I remember sitting in a lecture of Helen Vendler's on A. R. Ammons while I was an undergraduate and suddenly realizing that there was no natural contradiction between science and poetry. The Scanning Electron Microscope (SEM) provided an unprecedented granularity of our view of nature. As alien as a cell may look microscopically, it is as much "Nature" as an impressionistic painting of a landscape. A poet who engages with "Nature" must confront what technology reveals about it as well, which is precisely what Ammons did.
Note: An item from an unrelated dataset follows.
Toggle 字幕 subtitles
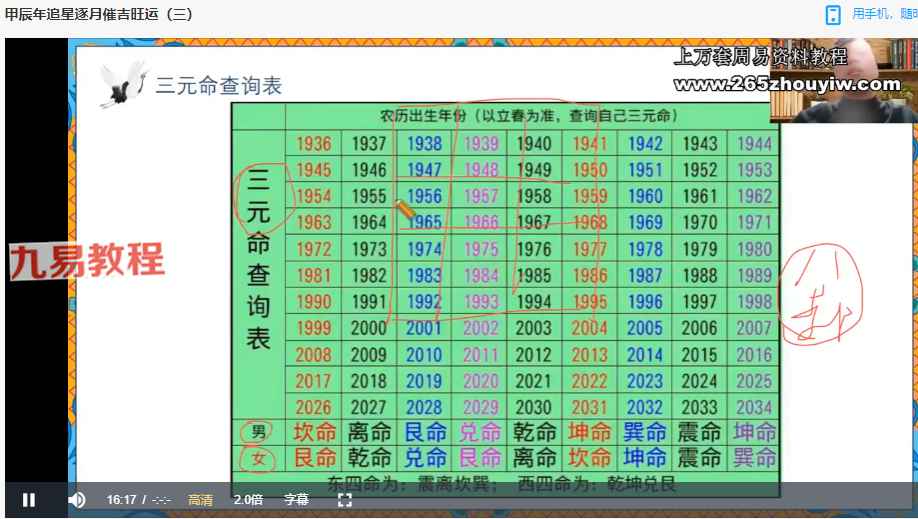The width and height of the screenshot is (918, 519). (x=296, y=500)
Take a look at the SEM image of neurons below:

and then read Ammons' poem , "Parting." The poem seems to be informed by the SEM image--an awareness that in order for thought to complete itself, it must bridge the gap between the spindly dendritic fibers of one neuron to another. Ammons draws from what neuroscience tells us about how thought must travel across space in order to fully capture the tragedy of when the gap cannot be bridged.
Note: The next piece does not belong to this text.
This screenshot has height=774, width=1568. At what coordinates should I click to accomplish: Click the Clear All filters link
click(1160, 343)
Of course, the Ammons is subtle--he does not ever use scientific terms such as "axon," "myelin sheath," "neurotransmitter," in the poem itself, but rather takes microscopic image and abstracts it upwards and outwards in order to capture the gap that yawns between the couple portrayed, as if they were two neurons that can no longer touch. Indeed, the "parting" occurs on microscopic level as well as on the level of human relations. Afterwards, follow this link to more SEM images and try writing your own poem in which the structures revealed by those images inform how you write about an event of human scale.

 

Parting

She was already lean when
a stroke or two slapped
her face like drawn
claw prints: akilter, she
ate less and

sat too much on the edge
of beds looking a width too
wide out of windows:
she lessened: getting
out for a good day, she sat

on the bench still and
thin as a porch post:
the children are all
off, she would think, but a
moment later,

startle, where are the children,
as if school had let
out: her husband watched
her till loosened away himself
for care: then,

seeming to know but never
quite sure, she was put in
a slightly less hopeful
setting: she watched her
husband tremble in to call

and shoot up high head-bent
eyes: her mind
flashed clear through, she was
sure of it, she had seen
that one before: her husband

longed to say goodbye or else
hello, but the room stiffened
as if two lovers had just caught
on sight, every move rigid
misfire in that perilous fire.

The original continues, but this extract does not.